The Long View 2007-02-07: Islamic Reformation; Pro-Natalist Irony; Kakutani on D'Souza
A less relaxed blogger might explain in angry detail that reproduction is only the central circle in the Ven diagram of the human model of marriage. The next layer is regulation of the co-existence of men and women, the next layer is the care of the elderly, and the last the transfer of property between generations. However, it almost is not worth making these points: Darwin will judge between the viability of those societies that favor gendered over gender-neutral models of marriage and those that do not.
I’ve always appreciated John J. Reilly’s point that marriage is an anthropological institution as much as a legal one. Natural marriage doesn’t require a ceremony or a license to come into being, which explains why Scandinavians don’t get married as much anymore, but you don’t see much change otherwise. They are in fact married, and act like it in terms of raising children and forming households, they are just skipping the ceremony and the paperwork. It is the behavior that matters, a stable orbit into which human beings can fall in a number of ways.
The state has its own reasons for regulating marriage, mostly related to stability and taxation and population growth. John referred to this as a pre-constitutional function of government, this is something any state has to do, because it is a state. Aristotle talked about this at length.
One of the greatest projects of the twentieth century was to find a way to lower the birthrate. Everyone who was anyone thought about it, and it looks like it actually worked!

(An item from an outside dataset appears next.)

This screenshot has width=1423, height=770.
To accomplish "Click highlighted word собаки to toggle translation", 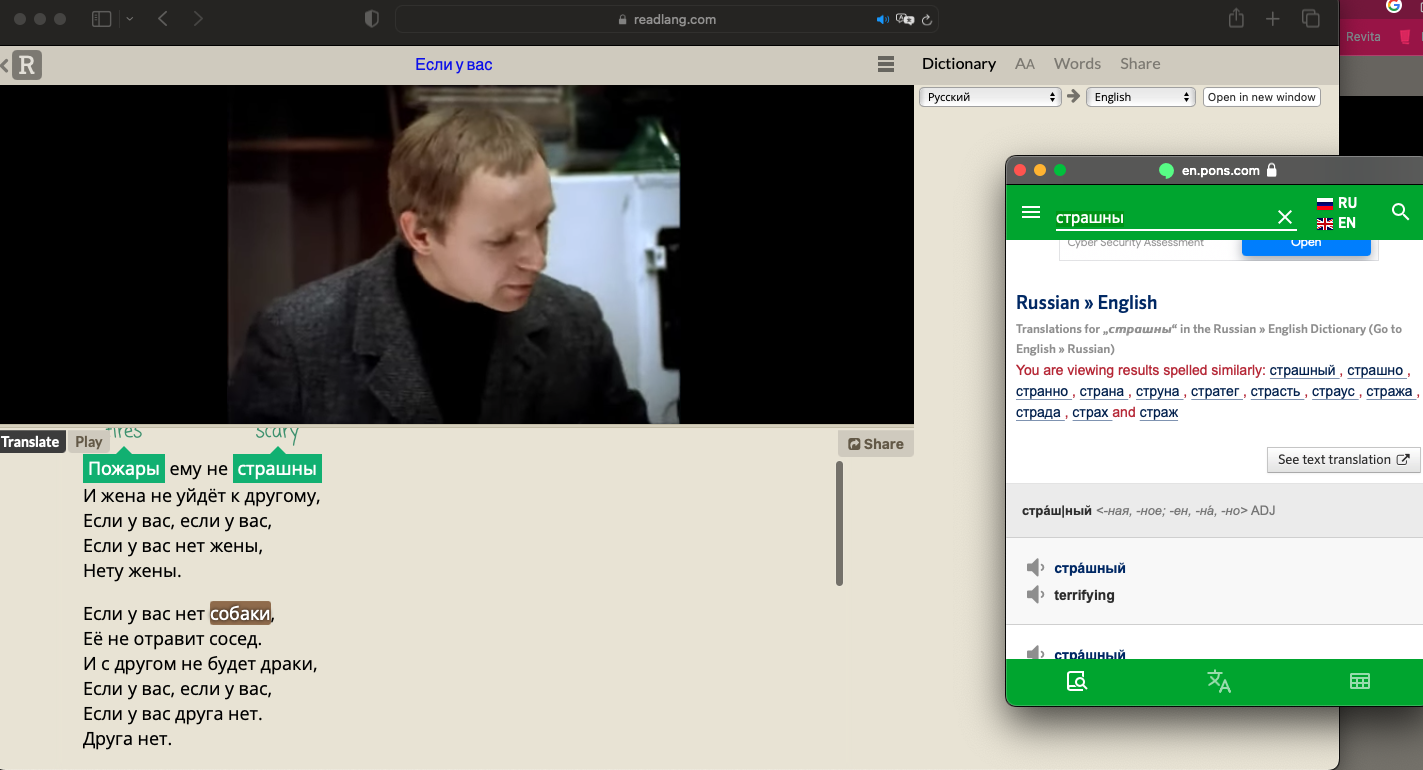I will 240,613.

Whether this was in fact a good idea is another matter. How this program interacted with the quite unplanned mechanism of the demographic transition is not well-explored, but it at least conceivable that the birth rate would have fallen regardless, given that it started to go down long before the middle of the twentieth century in America and Western Europe.
The Baby Boom post-WWII was a genuine departure from trend, which probably explains the reaction at the time. But the birth rate had been declining for a century, at least. At this point, we do seem to have hit some kind of floor.

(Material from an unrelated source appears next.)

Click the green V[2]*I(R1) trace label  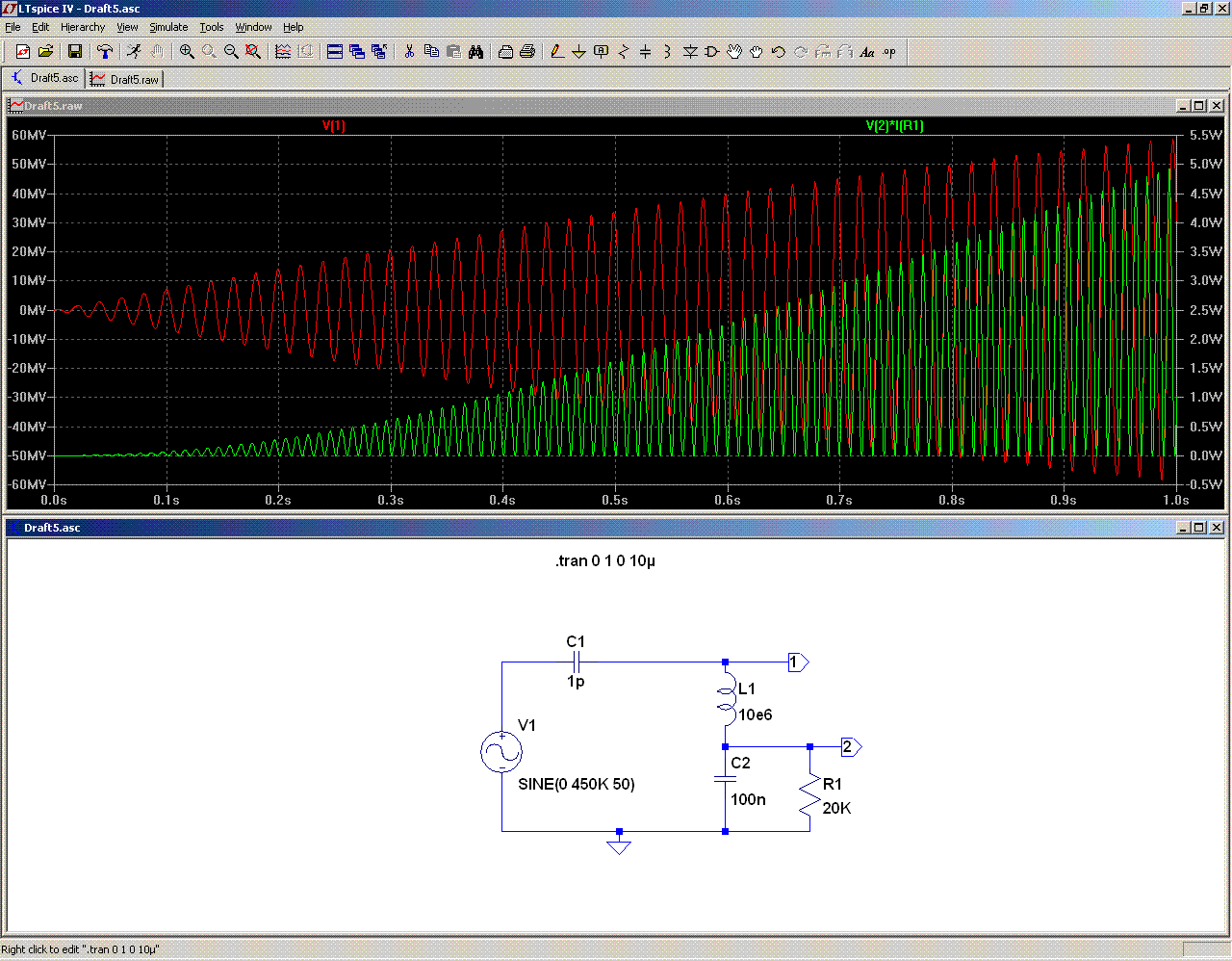(894, 126)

Islamic Reformation; Pro-Natalist Irony; Kakutani on D'Souza
The hypothesis of an Islamic Reformation continues to surface, as we see in the current Newsweek piece by Fareed Zakaria:
For those in the West asking when Islam will have its Reformation, I have good news and bad news. The good news is that the process appears to have begun. The bad news is it's been marked by calumny, hatred and bloody violence. In this way it mirrors the Reformation itself, which we now remember in a highly sanitized way. During that era, Christians of differing sects massacred each other as they fought to own the true interpretation of their religion. No analogy is exact, but something similar seems to be happening within Islam. Here the divide is between the Sunnis, who make up 85 percent of the Muslim world, and the Shiites, who represent most of the other 15 percent.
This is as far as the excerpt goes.